Proposal for amended interest deduction limitation rules

by Victor Elovsson and Ebba Perman Borg



In 2021, the Swedish Government constituted a committee with the objective of reviewing the effects of the interest deduction limitation rules introduced in 2019, and to assess whether there is need for amendments. The review (SOU 2024:37) was finally published on 31 May 2024.

According to the committee, the general interest deduction limitation rules, i.e., the EBITDA limitation, have not had a significant effect on Swedish companies' borrowing activities. It is noted, however, that the rules seem to have given rise to a certain strategic behaviour, evidenced by many companies' negative net interest corresponding to 30% of the deduction base, i.e., the limit for allowable deduction. 

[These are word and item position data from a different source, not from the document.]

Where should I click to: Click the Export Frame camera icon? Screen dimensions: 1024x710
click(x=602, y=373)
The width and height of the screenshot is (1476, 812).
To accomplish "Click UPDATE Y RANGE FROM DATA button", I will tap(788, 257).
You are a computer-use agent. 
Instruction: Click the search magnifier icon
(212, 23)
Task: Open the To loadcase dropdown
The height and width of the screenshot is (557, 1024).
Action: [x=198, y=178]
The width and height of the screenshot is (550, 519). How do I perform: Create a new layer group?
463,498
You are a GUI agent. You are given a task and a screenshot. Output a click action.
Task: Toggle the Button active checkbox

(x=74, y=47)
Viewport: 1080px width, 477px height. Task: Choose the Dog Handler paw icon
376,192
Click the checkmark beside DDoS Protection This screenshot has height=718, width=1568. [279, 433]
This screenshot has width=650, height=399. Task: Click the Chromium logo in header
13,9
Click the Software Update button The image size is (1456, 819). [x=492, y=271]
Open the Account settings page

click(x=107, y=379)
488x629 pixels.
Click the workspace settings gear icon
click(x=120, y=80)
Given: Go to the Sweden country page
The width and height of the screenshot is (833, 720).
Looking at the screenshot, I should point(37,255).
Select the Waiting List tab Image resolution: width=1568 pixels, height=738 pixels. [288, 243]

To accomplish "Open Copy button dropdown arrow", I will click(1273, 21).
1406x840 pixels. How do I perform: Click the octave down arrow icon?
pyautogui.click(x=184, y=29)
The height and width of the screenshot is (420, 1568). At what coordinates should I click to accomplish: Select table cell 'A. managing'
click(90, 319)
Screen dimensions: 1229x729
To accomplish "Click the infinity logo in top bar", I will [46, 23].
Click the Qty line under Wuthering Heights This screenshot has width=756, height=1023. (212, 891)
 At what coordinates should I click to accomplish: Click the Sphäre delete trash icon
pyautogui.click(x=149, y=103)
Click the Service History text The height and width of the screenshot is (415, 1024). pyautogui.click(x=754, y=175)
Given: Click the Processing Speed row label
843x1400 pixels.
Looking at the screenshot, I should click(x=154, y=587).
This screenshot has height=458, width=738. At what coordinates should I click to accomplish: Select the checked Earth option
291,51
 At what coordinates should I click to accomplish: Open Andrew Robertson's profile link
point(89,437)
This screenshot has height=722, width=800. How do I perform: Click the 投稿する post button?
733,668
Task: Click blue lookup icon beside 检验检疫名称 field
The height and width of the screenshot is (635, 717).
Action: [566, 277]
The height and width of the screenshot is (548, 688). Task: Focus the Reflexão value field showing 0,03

The committee proposes several changes to the current interest deduction limitation rules, some of the more notable being:

  1. The definition of interest, for the purpose of the interest deduction limitation rules, is proposed remain unchanged: However, there is a proposed clarification regarding what should be considered interest for companies whose business involves acquiring and managing portfolios of credit-impaired receivables. This clarification should be aligned with Swedish GAAP.
  2. A new system is proposed for calculating the maximum allowable interest deduction within a group. This system would allow companies that can exchange group contributions (Sw. koncernbidrag) to apply a group-wide calculation of net interest and the deduction basis.
  3. It is proposed to abolish the six-year limit for carrying forward negative net interest. Under this proposal, negative net interest can be carried forward indefinitely, provided there is no change of control. 
  4. The safe harbour rule (Sw. förenklingsregeln), allowing a company – and its community of interest – to deduct a minimum of SEK 5,000,000 without having to regard the EBITDA calculation limit, is proposed to be increased to a total of SEK 25,000,000.
  5. Certain additional amendments are introduced to align the current rules with recent case law, first and foremost the case EU case C‑484/19, Lexel. This means that situations where the so-called "exemption rule" (Sw. undantagsregeln) should not be applied due to it being contrary to the freedom of establishment, should be removed from the legal text. Instead, a special rule should apply where deduction is denied if the debt or underlying transaction is considered artificial, for the purpose of giving the community of interest a significant tax benefit.

The proposed amendments are set to take effect on 1 January 2026, with special provisions for handling negative net interest carried forward from previous years.